Basically it moves the other waiting processes from condvar->futex queue into mutex->futex futex wait queue as when any process is woken up after a condwait as mentioned above, it would try to grab the mutex->futex (lock mutex after condwait). So when the mutex is unlocked again, automatically 1 process is woken up from mutex->futex as expected.



The wake all processes waiting on futex step on a broadcast step:
(FUTEX_WAKE,&mutex->futex, INT_MAX); is eliminated as all the required waiter processes were already moved to mutex->futex on a FUTEX_CMP_REQUEUE with only a 1 process wakeup to avoid the thundering herd issue with such broadcast wakeups/schedules.



However if you see the CMP_REQUEUE trick that the kernel employs to avoid a thundering herd, it can have a RACE condition when the value of "condvar->futex" or futex variable at address 1 can be CHANGED behind the back while the process enters the kernel for FUTEX_CMP_REQUEUE. with old value of futex1 through a parallel pthread_cond_wait/signal/broadcast.

So this could result in a missing signal or lost wake up if kernel doesn't recheck the value of futex1 or condvar->mutex
as effectively during that CMP_REQUEUE wake 1 window, another thread 4 could have fired a :



"pthread_cond_wait(&cond, &mutex);" changing "condvar->futex" behind the back while a CMP_REQUEUE wake 1 and requeue others is in progress.



So kernel detects this race by a recheck of the condvar->futex user space address value to see if it has changed indicating a racing pthread_cond_wait or a pthread_cond_signal/broadcast on the same cond.

When it detects such a change of the value of futex1 or a race condition, it returns -EAGAIN back to the NPTL posix pthread library FUTEX_CMP_REQUEUE call.(indirectly invoked on a pthread_cond_broadcast)
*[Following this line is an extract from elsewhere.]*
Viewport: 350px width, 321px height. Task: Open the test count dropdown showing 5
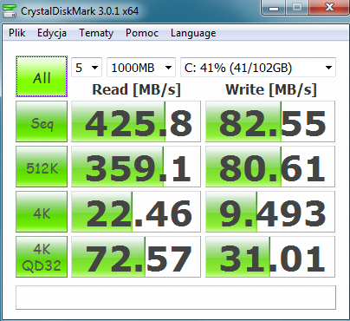[87, 68]
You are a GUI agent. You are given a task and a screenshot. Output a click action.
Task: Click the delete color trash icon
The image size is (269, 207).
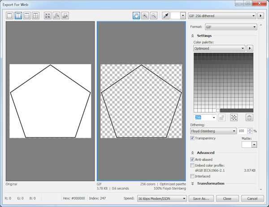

The pthread library then catches this failure (or any failure) from CMP_REQUEUE futex and then reissues the call again to the kernel with the usual FUTEX_WAKE opcode and a INT_MAX value or a wake_all tasks value to the kernel. indicating the kernel to fall back to the thundering herd wake all process step with INT_MAX processes to wake up using it as the last resort incase of a race as mentioned above with FUTEX_CMP_REQUEUE.

The addition of the FUTEX_CMP_REQUEUE futex operation in the futex syscall in the kernel is a juicy trickery to avoid thundering herd issues experienced with Operating Systems programming and hence makes for an interesting hack.